L’esthétique du film est d’abord due au rapport entre le caractère minutieux de Todd Haynes avec les détails et avec le soutien du directeur de la photographie. Todd Haynes revient souvent sur son amour pour les détails et dans ce film, à de nombreuses reprises, il y fait allusion. Les gants distraitement claqués sur les mains de Carol qui est repris de Patricia Highsmith lors de son « Avant-propos » dans son livre, la façon qu’a Carol de se remettre les cheveux en place ou simplement les regards de flirt entre les personnages ajoutent tous un peu plus de charme et de beauté à ce film déjà magnifique. Ed Lachman et Todd Haynes avaient déjà collaboré ensemble sur de nombreux tournages précédents comme pour le film Virgin Suicide ou encore Loin du Paradis. Lachman dit s’être inspiré des photographes Saul Leiter, Esther Bubley et Vivian Maier. Cette mise en avant de la photographie est aussi mentionnée dans le film puisque Thérèse, désireuse de devenir photographe, prend d’abord des portraits de Carol pour finalement finir à travailler pour le prestigieux magazine le New York Times.
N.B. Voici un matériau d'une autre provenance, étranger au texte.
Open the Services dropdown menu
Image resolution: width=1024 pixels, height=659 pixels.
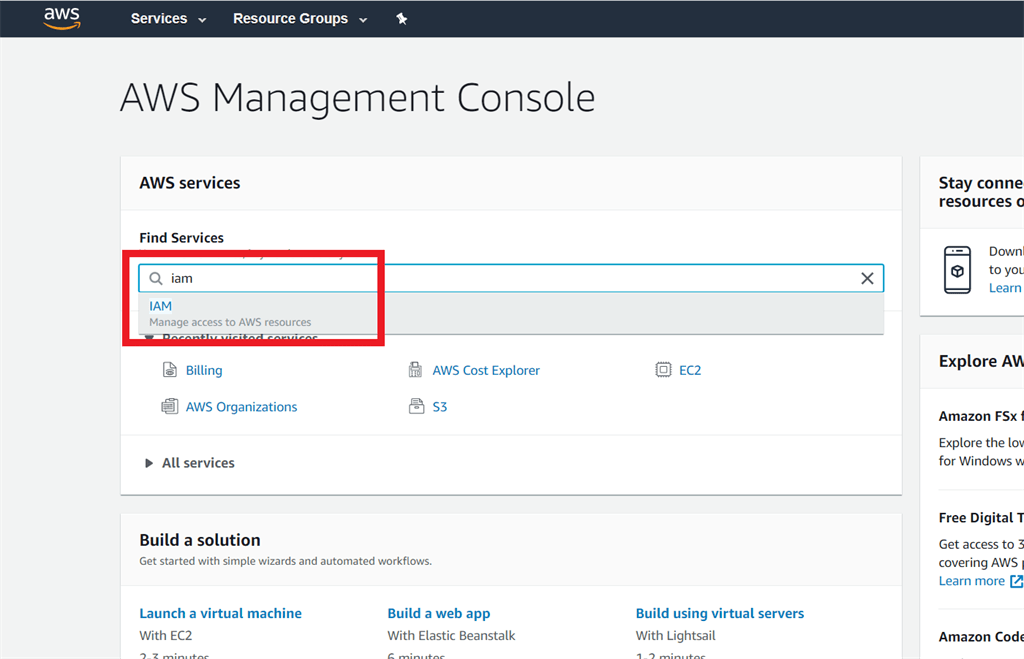pos(168,19)
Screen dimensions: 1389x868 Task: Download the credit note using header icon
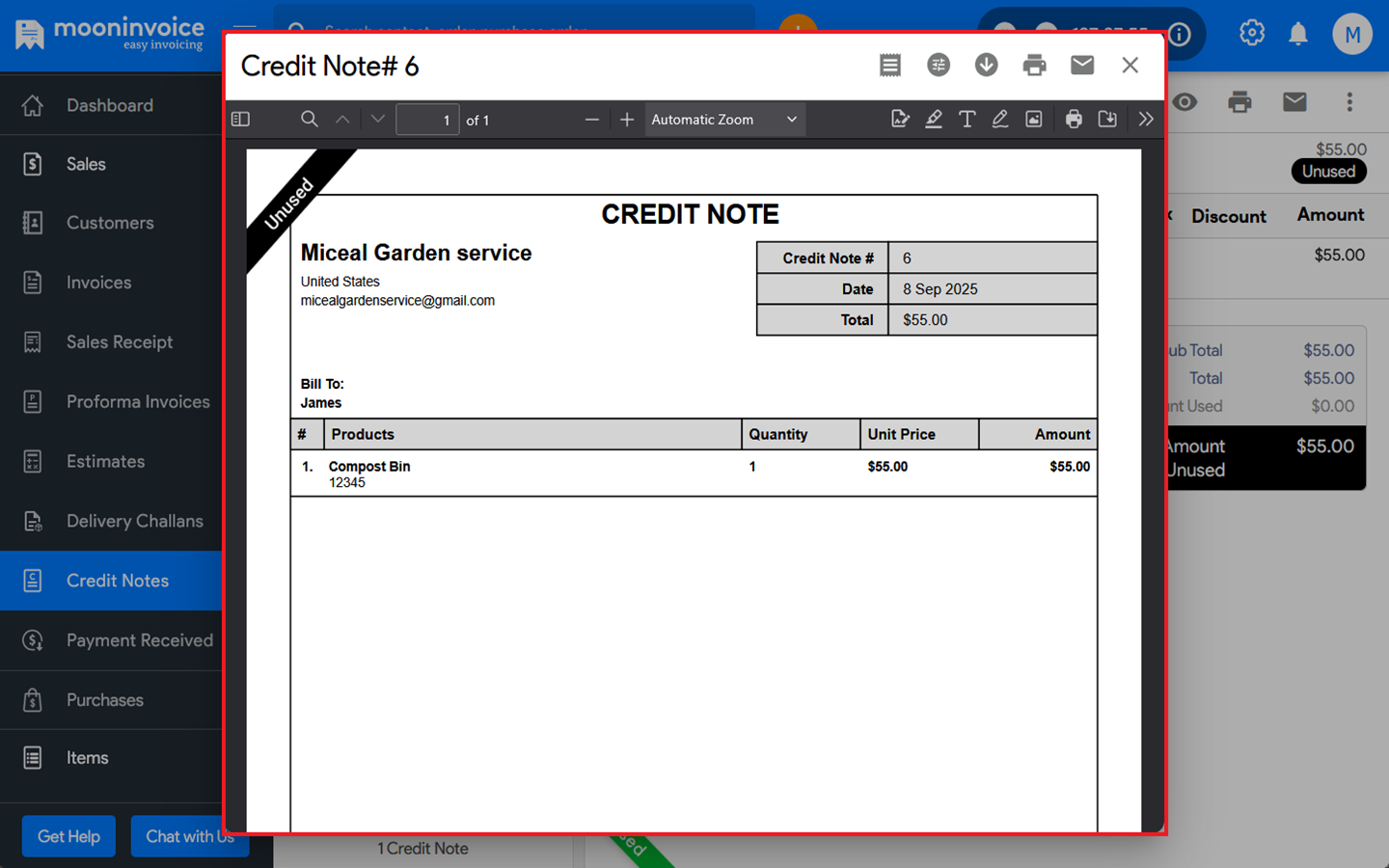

Cela montre une seconde fois l’amour de la photographie par Todd Haynes et Ed Lachman.

La ville de New York est aussi importante dans le film puisque c’est dans cette ville que va naître l’histoire d’amour entre les deux femmes. Pourtant, malgré le sacrement de « meilleur film » par les New New-yorkais, la ville reste quand même à l’écart de l’histoire. Bien différent du film Manhattan de Woody Allen, Carol reste un film d’amour entre deux êtres et non d’amour pour la ville comme le fait Woody Allen. Malgré l’apparition des bars gays derrière une porte sombre de Manhattan dans les années cinquante, aucune mention de tels bars n’est faite dans le film ou même le livre original. Mon explication est telle que le film Carol n’est pas un film à position politique mais simplement une histoire d’amour. New York est donc simplement la ville dans laquelle se déroule cet amour, comme n’importe quelle ville aurait pu l’être.

Pour conclure par l’ultime scène du film, qui comporte toutes les idées vues précédemment, toute la teneur vient nous libérer de l’angoisse qui régnait depuis le début de leur histoire. En laissant le spectateur sur une issue plus favorable rendant le film mémorablement dramatique relevant les plans de champ contre champ, le jeu splendide des deux actrices, les jeux de regards et la mèche de cheveux de Carol. De ce ballet programmatique, de ce chef d’œuvre cinématographique, Carol est la lente partition à rebours : de la rencontre aux affrontements avec le monde extérieur, le couple de femme ne cessera de composer sur cette mélodie essentielle : je te regarde, je te touche, je soutiens ou non ton regard…et je décide ou non de rester.